The Miami Marlins signed Jarrod Saltalamacchia before the 2014 season in order to get stability at the catcher position. Prior to this year, none of the Marlins' various catching prospects had really made any waves or proven worthy to play at the big league level, so the Fish were concerned about their long-term future and rightfully signed Saltalamacchia to a below-market $21 million contract for the next three years. Given what other players were signing for, his deal was a steal for the Fish.
So far this season, Saltalamacchia has been just as expected overall, but the way he got there has been a rollercoaster of a ride. In the month of April, he rode a massively hot BABIP streak (.393 that month) to a .299/.409/.579 (.423 wOBA) batting line. There were not complaints of his defensive miscues or his large strikeout rate (25 percent) when he was hitting like an MVP. In May, things have bottomed out to the tune of a .162/.301/.294 (.274 wOBA0 batting line and all of a sudden I started hearing talk about his performance with runners and the fact that he is striking out so often (37.3 percent this month).
But the overall batting line that Saltalamacchia has put up is an enviable one. Salty is hitting .247/.343/.420 (.337 wOBA), a batting line that is currently 12 percent better than the league average. Only four catchers with at least 150 plate appearances have a better batting line relative to their home park than Saltalamacchia. Given that we predicted that he would not hit this well in 2014, Marlins fans should be ecstatic about the early success.
Overall, Saltalamacchia has hit well and has played enough defense to put up a one-win season so far in 175 plate appearances. That might not seem like much, but before the season he was expected to put up almost two wins in almost 500 plate appearances, so he is actually well ahead of schedule. So why are Marlins fans upset, and do they have a right to be?
Offensively, the answer is probably no. Yes, Saltalamacchia strikes out a lot, but this was already well-known to the Marlins before he signed. Prior to this season, he struck out in 29.4 percent of his plate appearances, and this year he is whiffing in 30.3 percent of them. A lot of the complaints have come after his heavy-strikeout month of May, but he has walked more often as well in the month, garnering a free pass in almost 17 percent of his attempts. This may all stem from an attempt by pitchers to avoid him in the strike zone; knowing Saltalamacchia's trouble with swinging out of the zone, they have thrown pitches in the zone just 42 percent of the time. It is the same method they are using to attack Garrett Jones and avoid GIancarlo Stanton.
Saltalamacchia has struggled against this approach, but overall he has dropped his swing rate out of the zone slightly from 33 percent in the last three years to 32 percent this season. If he can adjust to this more avoidant pitching style, he should be able to recover some of those strikeouts.
On defense, however, the Marlins should be a little concerned. Saltalamacchia has always been bad at throwing baserunners out, so that is not a new problem. So far this season, his rate has plummeted, but it is early in the campaign and this is not any worse than he was in 2012, when he also caught just 18 percent of runners.

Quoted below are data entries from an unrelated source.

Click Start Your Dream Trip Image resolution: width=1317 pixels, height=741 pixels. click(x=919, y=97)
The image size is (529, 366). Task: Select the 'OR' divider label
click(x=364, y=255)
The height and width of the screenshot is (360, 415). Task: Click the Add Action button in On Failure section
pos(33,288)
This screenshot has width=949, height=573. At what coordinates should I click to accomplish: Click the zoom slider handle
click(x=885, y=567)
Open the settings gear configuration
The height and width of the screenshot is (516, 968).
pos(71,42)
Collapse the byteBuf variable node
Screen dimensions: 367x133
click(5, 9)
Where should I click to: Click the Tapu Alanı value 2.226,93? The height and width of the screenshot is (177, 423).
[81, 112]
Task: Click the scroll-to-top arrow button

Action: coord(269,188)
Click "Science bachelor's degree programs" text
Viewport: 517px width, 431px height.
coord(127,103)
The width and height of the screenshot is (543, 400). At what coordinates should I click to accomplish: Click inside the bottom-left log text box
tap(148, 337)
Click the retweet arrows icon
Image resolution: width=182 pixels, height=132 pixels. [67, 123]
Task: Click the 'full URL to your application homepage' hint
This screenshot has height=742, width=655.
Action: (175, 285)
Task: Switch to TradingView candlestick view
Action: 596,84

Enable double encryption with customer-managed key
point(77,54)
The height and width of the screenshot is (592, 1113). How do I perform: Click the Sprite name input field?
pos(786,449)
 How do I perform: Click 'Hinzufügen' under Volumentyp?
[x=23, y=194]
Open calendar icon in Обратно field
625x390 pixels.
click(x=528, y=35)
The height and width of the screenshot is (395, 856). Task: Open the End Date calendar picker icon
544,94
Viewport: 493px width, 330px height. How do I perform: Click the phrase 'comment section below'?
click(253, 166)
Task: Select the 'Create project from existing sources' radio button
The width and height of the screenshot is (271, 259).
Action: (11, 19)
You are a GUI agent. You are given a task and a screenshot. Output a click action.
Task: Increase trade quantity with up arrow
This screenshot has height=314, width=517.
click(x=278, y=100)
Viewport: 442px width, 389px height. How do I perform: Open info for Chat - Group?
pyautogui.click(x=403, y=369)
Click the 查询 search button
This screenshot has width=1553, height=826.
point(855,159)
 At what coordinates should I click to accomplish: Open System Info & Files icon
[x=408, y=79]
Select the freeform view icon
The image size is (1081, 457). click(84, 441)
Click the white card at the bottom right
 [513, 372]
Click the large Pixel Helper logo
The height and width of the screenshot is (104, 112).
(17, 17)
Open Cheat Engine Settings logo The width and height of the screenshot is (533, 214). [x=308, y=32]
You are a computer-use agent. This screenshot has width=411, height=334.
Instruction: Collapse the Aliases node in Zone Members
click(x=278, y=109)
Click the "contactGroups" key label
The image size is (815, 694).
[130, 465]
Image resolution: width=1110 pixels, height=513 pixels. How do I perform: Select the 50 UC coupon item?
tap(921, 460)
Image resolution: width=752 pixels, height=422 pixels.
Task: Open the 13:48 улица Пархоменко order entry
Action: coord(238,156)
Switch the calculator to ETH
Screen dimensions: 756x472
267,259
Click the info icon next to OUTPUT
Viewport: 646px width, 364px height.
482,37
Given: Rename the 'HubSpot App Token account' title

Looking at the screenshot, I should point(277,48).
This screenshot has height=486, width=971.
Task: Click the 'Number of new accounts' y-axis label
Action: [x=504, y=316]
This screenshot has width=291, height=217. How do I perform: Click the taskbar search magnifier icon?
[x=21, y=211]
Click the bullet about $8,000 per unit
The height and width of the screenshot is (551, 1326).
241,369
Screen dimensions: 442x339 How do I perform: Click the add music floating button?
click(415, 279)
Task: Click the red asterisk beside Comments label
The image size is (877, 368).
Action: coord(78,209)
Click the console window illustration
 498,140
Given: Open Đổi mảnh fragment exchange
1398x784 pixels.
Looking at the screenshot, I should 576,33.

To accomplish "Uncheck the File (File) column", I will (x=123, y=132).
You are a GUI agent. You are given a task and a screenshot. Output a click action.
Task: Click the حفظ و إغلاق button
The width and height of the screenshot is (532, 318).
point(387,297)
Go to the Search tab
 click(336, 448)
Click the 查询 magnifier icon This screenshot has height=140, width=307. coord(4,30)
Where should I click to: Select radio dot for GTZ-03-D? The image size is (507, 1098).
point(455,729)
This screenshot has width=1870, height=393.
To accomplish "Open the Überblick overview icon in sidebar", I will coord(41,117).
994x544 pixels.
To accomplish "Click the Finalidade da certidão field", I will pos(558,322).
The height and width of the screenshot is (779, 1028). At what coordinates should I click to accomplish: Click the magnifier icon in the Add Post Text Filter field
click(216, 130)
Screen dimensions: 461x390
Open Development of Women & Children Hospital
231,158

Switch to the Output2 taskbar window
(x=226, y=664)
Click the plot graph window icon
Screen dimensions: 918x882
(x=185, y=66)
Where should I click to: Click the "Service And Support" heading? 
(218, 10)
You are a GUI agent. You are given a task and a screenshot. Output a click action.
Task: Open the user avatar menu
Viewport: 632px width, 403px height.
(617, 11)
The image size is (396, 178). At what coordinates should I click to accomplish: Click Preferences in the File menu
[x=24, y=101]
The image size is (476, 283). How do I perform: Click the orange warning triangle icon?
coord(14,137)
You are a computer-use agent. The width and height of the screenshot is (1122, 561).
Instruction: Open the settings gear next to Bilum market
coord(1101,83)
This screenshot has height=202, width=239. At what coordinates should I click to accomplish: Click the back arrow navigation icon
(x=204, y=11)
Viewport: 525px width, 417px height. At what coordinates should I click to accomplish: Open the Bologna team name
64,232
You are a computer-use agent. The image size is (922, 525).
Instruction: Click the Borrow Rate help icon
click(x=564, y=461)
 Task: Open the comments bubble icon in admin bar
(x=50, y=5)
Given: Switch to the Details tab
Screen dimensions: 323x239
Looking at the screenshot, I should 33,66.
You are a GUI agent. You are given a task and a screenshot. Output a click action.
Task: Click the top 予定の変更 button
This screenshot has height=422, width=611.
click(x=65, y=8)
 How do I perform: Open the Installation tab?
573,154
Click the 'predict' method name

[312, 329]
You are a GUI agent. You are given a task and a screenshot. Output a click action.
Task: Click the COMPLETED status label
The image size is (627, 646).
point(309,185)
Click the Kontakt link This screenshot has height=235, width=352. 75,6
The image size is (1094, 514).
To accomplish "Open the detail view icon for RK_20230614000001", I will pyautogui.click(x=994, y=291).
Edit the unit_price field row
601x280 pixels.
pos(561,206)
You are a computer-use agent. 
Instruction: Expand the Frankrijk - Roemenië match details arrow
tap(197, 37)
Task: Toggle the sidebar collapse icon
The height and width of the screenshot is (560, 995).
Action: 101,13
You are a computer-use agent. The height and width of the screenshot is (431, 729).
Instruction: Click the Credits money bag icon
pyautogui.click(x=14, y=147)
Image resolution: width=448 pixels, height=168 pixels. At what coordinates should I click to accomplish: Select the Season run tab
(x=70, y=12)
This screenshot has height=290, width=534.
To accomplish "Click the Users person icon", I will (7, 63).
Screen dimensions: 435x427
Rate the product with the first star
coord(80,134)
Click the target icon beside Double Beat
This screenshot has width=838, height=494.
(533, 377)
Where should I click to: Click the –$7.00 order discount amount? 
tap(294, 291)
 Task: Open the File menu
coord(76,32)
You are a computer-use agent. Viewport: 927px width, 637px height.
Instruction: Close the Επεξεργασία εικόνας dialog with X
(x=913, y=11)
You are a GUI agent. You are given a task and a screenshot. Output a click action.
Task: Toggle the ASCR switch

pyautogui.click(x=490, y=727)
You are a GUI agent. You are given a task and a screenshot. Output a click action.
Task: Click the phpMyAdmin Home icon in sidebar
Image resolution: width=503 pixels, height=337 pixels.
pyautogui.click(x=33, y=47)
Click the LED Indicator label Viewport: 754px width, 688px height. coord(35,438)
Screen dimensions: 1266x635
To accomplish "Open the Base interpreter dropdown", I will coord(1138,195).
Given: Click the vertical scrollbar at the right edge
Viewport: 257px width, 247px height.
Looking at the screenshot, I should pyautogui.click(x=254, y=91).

Over the last three years, he has caught 24 percent of runner attempts, and for his career he has snagged 22 percent of guys, and these numbers could all be reached by season's end.
One interesting thing regarding his defense right now is his pitch framing data early into the year. Saltalamacchia is estimated to have cost Marlins starters 27 called strikes so far this year, which has cost the Fish almost 11 runs this season. Before the year, it was figured that this aspect of the game could be a positive for Saltalamacchia and help mitigate his problems with baserunners. So far this season, that has not happened, and the fact that he has been negative for the season may sink his value this season further down.
The defensive problems are way too early to call for Saltalamacchia's head, and we still are not sure of the full impact of any given season's ratings on pitch framing, but it is safe to say that Saltalamacchia needs to hit to have decent value. So far this season, he has done just that, on the back of a huge walk rate and a .337 BABIP. But he will have to adjust to a new style of pitching in order to continue his strong play so far in 2014.